The large downtown Houston parade celebrating the Virgen de Guadalupe Festival is switching times and locations for its 51-year anniversary. The procession will begin Saturday, Dec. 9 at 8 a.m. at 1700 Bell with dancers and drummers in costumes, some adorned with feathers and shells.
The route will end at the Co-Cathedral of the Sacred Heart, at 1111 St. Joseph Parkway where a 10 a.m. Mass is scheduled with Daniel Cardinal DiNardo and Bishop Italo Dell’Oro, CRS, concelebrating. After Mass, traditional dances and serenades will be performed starting outside the Co-Cathedral, weather permitting.
Various Catholic churches will participate with their groups of Matachine dancers and others dressed in Aztec feather headdresses and colorful costumes swirling and honoring the Virgin with their joyful movements and music.

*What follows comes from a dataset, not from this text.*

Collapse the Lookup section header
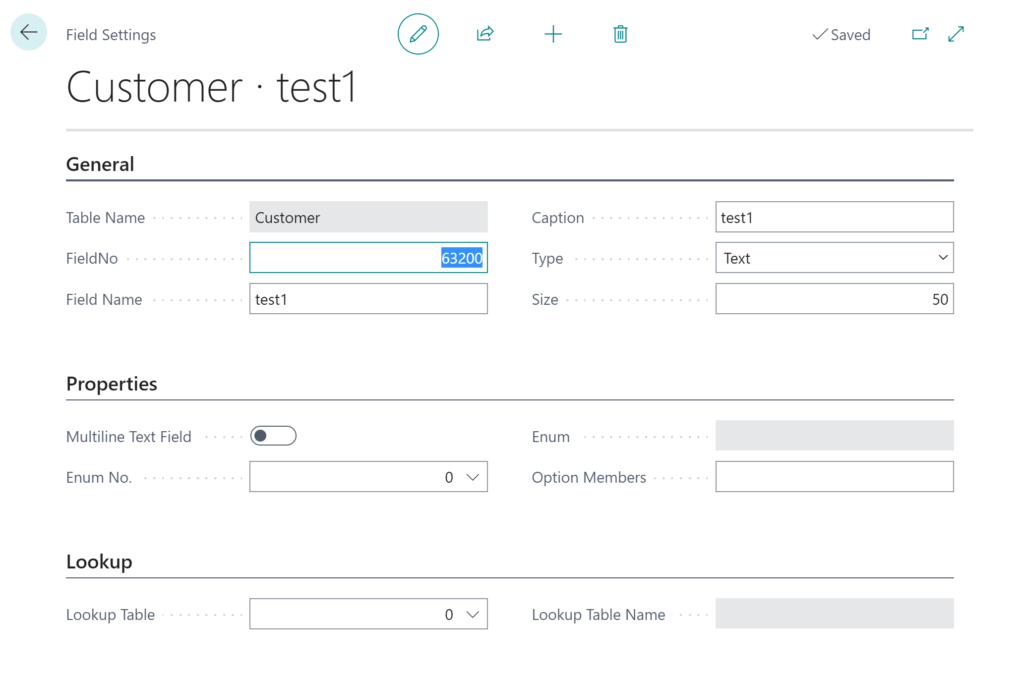The image size is (1024, 674). point(99,562)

The feast day commemorates the Virgin Mary appearing as Our Lady of Guadalupe in 1531 to Juan Diego, a humble peasant on his way to Mass in what is now Mexico City.
Lazaro Contreras, director of the Archdiocese Office of Hispanic Ministry, said, “As the Patroness of the Americas, Our Lady of Guadalupe is a symbol of love and understanding, a unifying presence for all of us in the Americas.”

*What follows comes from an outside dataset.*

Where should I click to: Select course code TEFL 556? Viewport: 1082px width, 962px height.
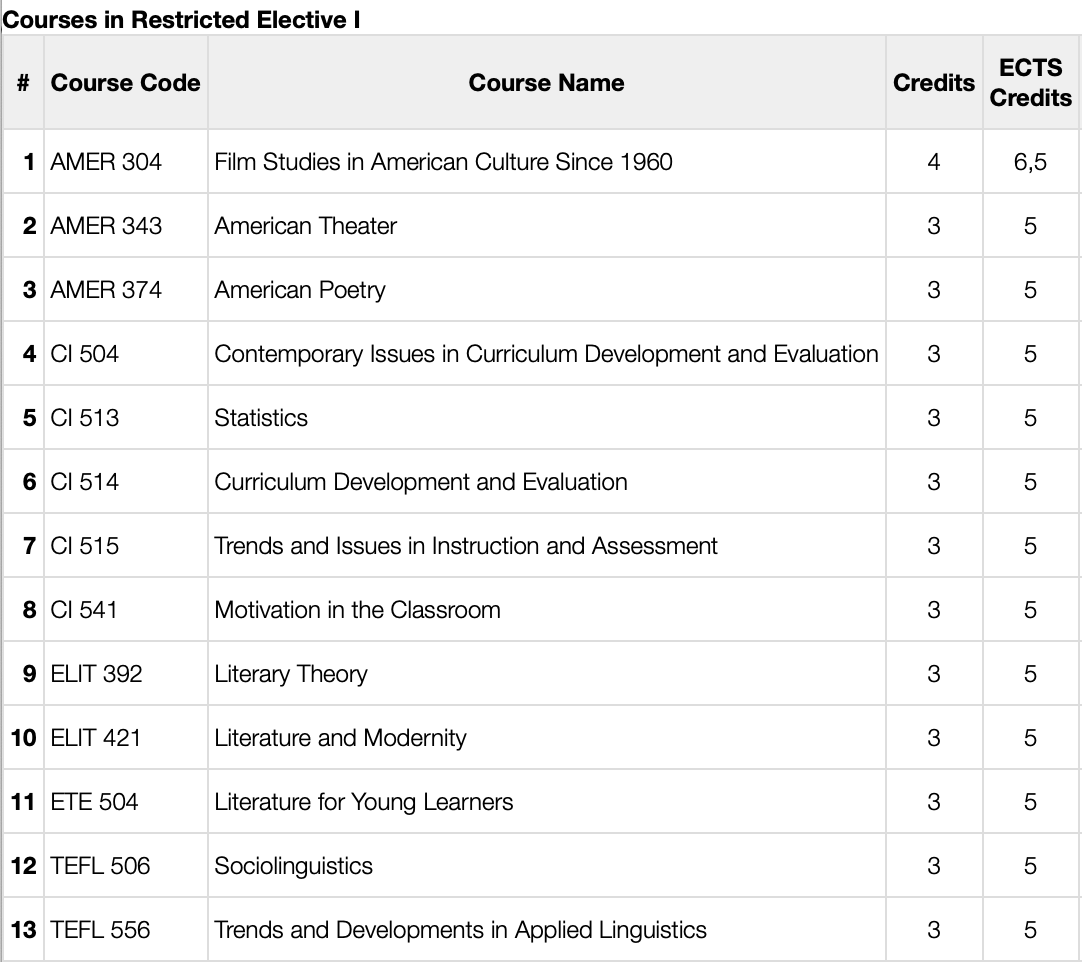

“This event helps families pass on faith and cultural values to younger family members, helping them nurture their spirituality. It also helps others learn more about Our Lady, whom Jesus gave to us as our mother as well,” he said.

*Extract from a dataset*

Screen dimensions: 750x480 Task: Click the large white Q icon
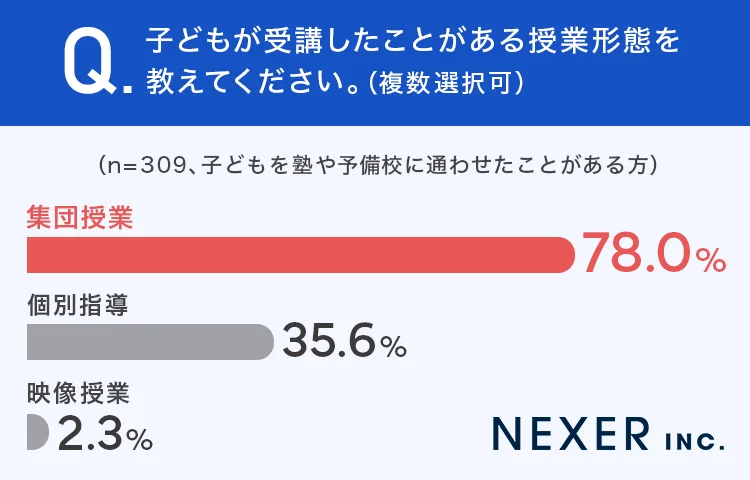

The tradition honors the time on Dec. 9, 1531, on a hill of Tepeyac near a village in Mexico when now St. Juan Diego was stopped by the appearance of a brown-skinned woman bathed in light and speaking in his indigenous tongue of Nahuatl. She requested a church to be built on that site to manifest the love of Jesus and hear the petitions of the faithful.
At her bidding, he visited Bishop Juan de Zumarraga, who doubted the story. But Juan Diego met with the Virgin Mary again on Dec. 12, now the official feast day, and she arranged roses within his cloak picked from the hill where only cactus had been growing before. She told him to present the flowers as a gift to the bishop.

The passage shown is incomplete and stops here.